### Study text
'''

And I have them write a simplified fear inventory and a sex inventory. I put a time limit on inventories. I will not allow people to drag those out. Why? Because I've had the experience Joe talked about.
The actual time writing an inventory, as you all know from your own experience, probably like I don't know how he phrased it, but you take 6 months to write it, but the actual time is 3 days. And your experience is you're gonna live that inventory as you take that 6 months. So I've learned to put a time frame on inventory. If they get stuck and I'm gonna be working out of my house on a Saturday or something, I have them come over and sit in my house, weepray, and I have them right in my house. Because sometimes it's simple questions and they get stuck on.
And I get them through that. Why? Because they need power. Then we do the 5th step. If I if I get asked to work with people that have time in the program, I always have them do multiple 5th steps.
And if they've been sober a long time, they really bulk at that. I, I remember one woman, when she came to me, she had 32 years. She really bulked at multiple 5th steps. I said, I don't care about your bulking. You asked me to take you through the work.
I have some things that you don't have. You're gonna do what I say. Book says person to persons, right? So you can always use the book to get your way. She says yes.
So I found 1 woman who had about 2 years sobriety which really made her angry because she had this superiority. And then I had her do it with a man who had been sober for a long time, and then I had her do one with me. If they're new, I don't always have them do multiple 5th steps. It depends. If if they are completely ego bound, bound to their mind, I have found multiple 5th steps is a very freeing exercise.
So I will have them do that. Then I give them different exercises for 6 or 7. Over the years, I've learned learned discernment with each individual that sits across from me. Then, of course, we get to we get to amends. We make the list.
I like to still have them use cards, and we will sit down and talk about it. And anyone I take through the process anymore when we get to the 9th step, whenever they call me, I don't even say hello. I say, how many approaches have you made? How many amends? All they ever hear out of me is how many?
They don't hear you having a nice day. Nothing. How many amends have you made? The reason is I'm trying to keep in their consciousness what they're doing right now, which is making amends. Then I also have them read the pages in the book that describe the amends process every morning as they begin to practice the disciplines of 10, 11.
My goal is to get anyone that I'm working with free of me as quick as possible. I have several people who would use the term sponsor with me. Over the over the years. We just develop a relationship. They know my stuff as much as I know their stuff.
Got We're talking the other day about accountability. I have a tremendous amount of accountability in my life. I do a thing I call steal on steal. Proverbs 27 17. There was a quote, as iron sharpens iron, so one man sharpens another.
And off of those words, I got an idea. And the idea was to get 2, 3, 4 people to meet once a week or every other week, to take every area of her life including the disciplines of 10, 11, and 12, and and to set a timer and to report to the members sitting there how am I doing in that area. In the last week, this is how many morning prayers and meditation, how many evening reviews that I did. This is how many meetings I went to. This is where I'm at with my sponsor.

'''

### Data below
'''

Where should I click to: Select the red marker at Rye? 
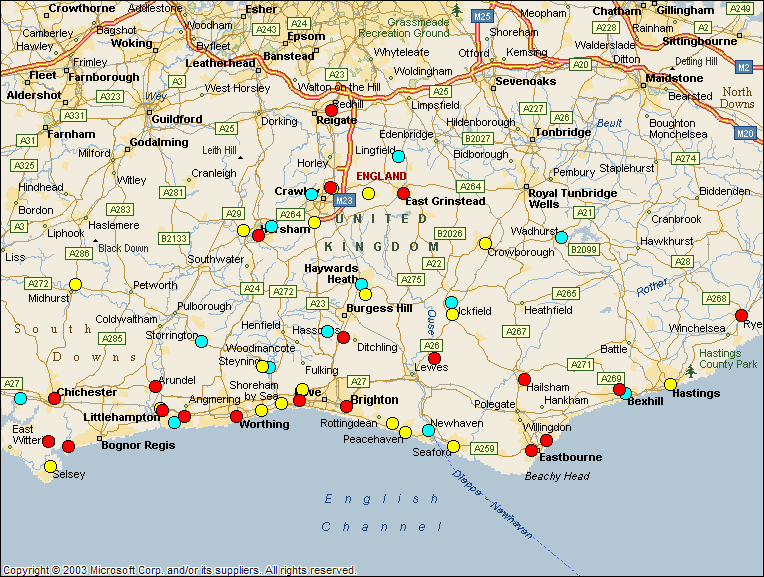pyautogui.click(x=742, y=316)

'''

### Work order
In the talk about guiding people through the steps, which Bible verse does the speaker cite as the source of the idea for "steal on steal"?

### Exercise response
Proverbs 27:17, "as iron sharpens iron, so one man sharpens another."